There is also a broader organizational benefit. Over time, ARB use of Sparx EA exposes patterns that individual reviews cannot. Repeated exceptions may reveal unrealistic standards. Persistent duplication of services may indicate weak platform discoverability. Ongoing disputes over data ownership may point to operating model issues rather than isolated design flaws. Continued use of technologies in “retire” status may show that lifecycle governance is not reaching delivery teams early enough.

Ultimately, the strongest review boards use Sparx EA to create continuity between strategy, solution design, governance decisions, and implementation accountability. When that continuity exists, architecture governance becomes more than a control mechanism. It becomes a practical way to improve decision quality, reduce avoidable fragmentation, and guide enterprise change with greater confidence.

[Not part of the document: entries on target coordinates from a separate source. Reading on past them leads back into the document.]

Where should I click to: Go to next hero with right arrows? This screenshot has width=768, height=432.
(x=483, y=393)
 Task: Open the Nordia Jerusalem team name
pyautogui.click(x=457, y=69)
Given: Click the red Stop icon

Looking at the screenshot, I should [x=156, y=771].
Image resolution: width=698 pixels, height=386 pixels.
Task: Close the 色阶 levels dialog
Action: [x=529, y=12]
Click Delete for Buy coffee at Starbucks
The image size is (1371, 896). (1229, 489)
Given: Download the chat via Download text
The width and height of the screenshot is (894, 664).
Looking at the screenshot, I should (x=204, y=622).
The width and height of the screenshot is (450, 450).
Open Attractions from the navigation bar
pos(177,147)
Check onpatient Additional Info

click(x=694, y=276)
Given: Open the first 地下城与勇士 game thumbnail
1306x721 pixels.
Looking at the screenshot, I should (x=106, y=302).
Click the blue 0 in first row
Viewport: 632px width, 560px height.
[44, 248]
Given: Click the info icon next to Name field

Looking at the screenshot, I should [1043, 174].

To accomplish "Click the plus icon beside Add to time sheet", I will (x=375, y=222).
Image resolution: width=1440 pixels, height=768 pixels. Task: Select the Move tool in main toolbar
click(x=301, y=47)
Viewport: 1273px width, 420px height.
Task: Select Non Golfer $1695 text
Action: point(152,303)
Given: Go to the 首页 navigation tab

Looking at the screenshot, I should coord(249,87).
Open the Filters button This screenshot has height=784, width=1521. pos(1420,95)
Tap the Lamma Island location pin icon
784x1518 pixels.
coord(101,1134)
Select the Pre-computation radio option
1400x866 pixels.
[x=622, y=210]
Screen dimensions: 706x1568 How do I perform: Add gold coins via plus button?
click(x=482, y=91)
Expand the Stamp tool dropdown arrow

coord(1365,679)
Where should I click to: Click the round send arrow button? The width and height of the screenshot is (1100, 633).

Frequently Asked Questions

What is an Architecture Review Board (ARB)?

An ARB is a governance body responsible for reviewing architecture decisions, ensuring compliance with enterprise standards, and approving or rejecting solution proposals. It typically includes enterprise architects, domain architects, security, and sometimes business representatives.

How does Sparx EA support an ARB?

Sparx EA gives the ARB access to model evidence rather than relying on slides alone. Architects submit impact analyses, traceability views, integration landscapes, and compliance assessments generated directly from the Sparx EA repository — enabling reviewers to interrogate the architecture rather than accept a presentation at face value.

What should an ARB evidence package contain?

A good ARB evidence package should include: a context diagram showing the solution scope, an impact analysis showing affected capabilities and applications, a requirements traceability view, an integration view showing new and modified interfaces, and a risks and constraints summary — all generated from the architecture model.